Ora, dinanzi alla guarigione della donna, qualcuno si scandalizza. Siamo sempre noi che per primi ci scandalizziamo come se fossimo noi a gestire l'amore di Dio per gli altri. Qui è il capo della sinagoga, quindi una persona importante per la comunità, e si scandalizza per il gesto operato da Gesù in giorno di sabato. Tanto è scandalizzato quanto il suo rivelarsi ridicolo per quello che dirà dinanzi a tutti: «Ci sono sei giorni in cui si deve lavorare; in quelli dunque venite a farvi guarire e non in giorno di sabato» (v. 14).
Quante volte ci ritroviamo in questa situazione, dove lo spirito umano si fa guidare dalla miopia spirituale o dall'invidia incontrollata?
Gesù prende le difese della donna sanata e con tanta semplicità mette in ridicolo l'obiezione fatta: «Ipocriti, non è forse vero che, di sabato, ciascuno di voi slega il suo bue o l'asino dalla mangiatoia, per condurlo ad abbeverarsi? E questa figlia di Abramo, che Satana ha tenuto prigioniera per ben diciotto anni, non doveva essere liberata da questo legame nel giorno di sabato?» (vv. 15-16).
Con questa espressione ma anche con molte altre, Gesù non fa altro che far comprendere che il suo messaggio è di amore e di misericordia e mai di legalità ed esteriore osservanza. Purtroppo Gesù non fu mai ascoltato e accettato fino ai nostri giorni. Quando nella nostra vita prevale l'io pensiamo che il male stia solo nell'altro e non in noi e cercheremo sempre di sconfiggere il bene ma non prevarremo mai! (cfr. Mt 16,17-19). Piuttosto cerchiamo di sconfiggere il male con il bene e "insieme alla folla esultiamo per le meraviglie che Dio compie in mezzo a noi" (cfr. v. 17). 
 
RISPONDI A DIO CON LE SUE STESSE PAROLE
Signore, non punirmi nella tua collera,
non castigarmi nel tuo furore.
Le tue frecce mi hanno trafitto,
la tua mano mi schiaccia.

Per il tuo sdegno, nella mia carne non c'è nulla di sano,
nulla è intatto nelle mie ossa per il mio peccato.
Le mie colpe hanno superato il mio capo,
sono un carico per me troppo pesante.

Fetide e purulente sono le mie piaghe
a causa della mia stoltezza.
Sono tutto curvo e accasciato,
triste mi aggiro tutto il giorno.

Sono tutti infiammati i miei fianchi,
nella mia carne non c'è più nulla di sano.
Sfinito e avvilito all'estremo,
ruggisco per il fremito del mio cuore.

Signore, è davanti a te ogni mio desiderio
e il mio gemito non ti è nascosto.
Palpita il mio cuore, le forze mi abbandonano,
non mi resta neppure la luce degli occhi.

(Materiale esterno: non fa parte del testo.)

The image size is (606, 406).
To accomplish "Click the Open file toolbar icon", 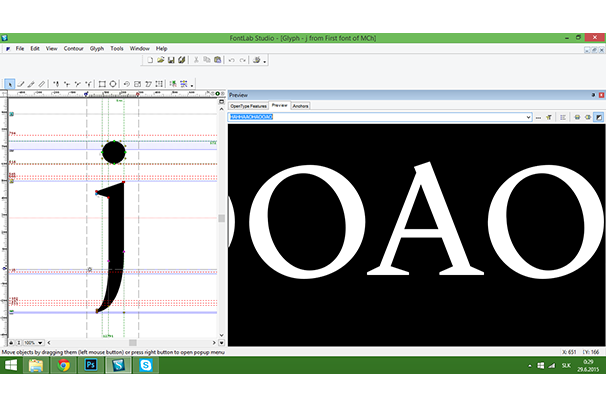I will click(x=160, y=60).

I miei amici e i miei compagni
si scostano dalle mie piaghe,
i miei vicini stanno a distanza.
Tendono agguati quelli che attentano alla mia vita,
quelli che cercano la mia rovina tramano insidie
e tutto il giorno studiano inganni.

Io come un sordo non ascolto
e come un muto non apro la bocca;
sono come un uomo che non sente
e non vuole rispondere.
Perché io attendo te, Signore;
tu risponderai, Signore, mio Dio.

Avevo detto: «Non ridano di me!
Quando il mio piede vacilla,
non si facciano grandi su di me!».

Ecco, io sto per cadere
e ho sempre dinanzi la mia pena.
Ecco, io confesso la mia colpa,
sono in ansia per il mio peccato.

I miei nemici sono vivi e forti,
troppi mi odiano senza motivo:
mi rendono male per bene,
mi accusano perché cerco il bene.

Non abbandonarmi, Signore,
Dio mio, da me non stare lontano;
vieni presto in mio aiuto,
Signore, mia salvezza. (Sal 38).

L'INCONTRO CON L'INFINITO DI DIO È IMPEGNO CONCRETO NELLA QUOTIDIANITÀ
Riconosciamo il nostro incurvamento e facciamo la nostra attualizzazione per trovare anche noi la grazia per essere sanati. Facciamo sgorgare la meraviglia nel nostro cuore e lodiamo Dio nella nostra quotidianità.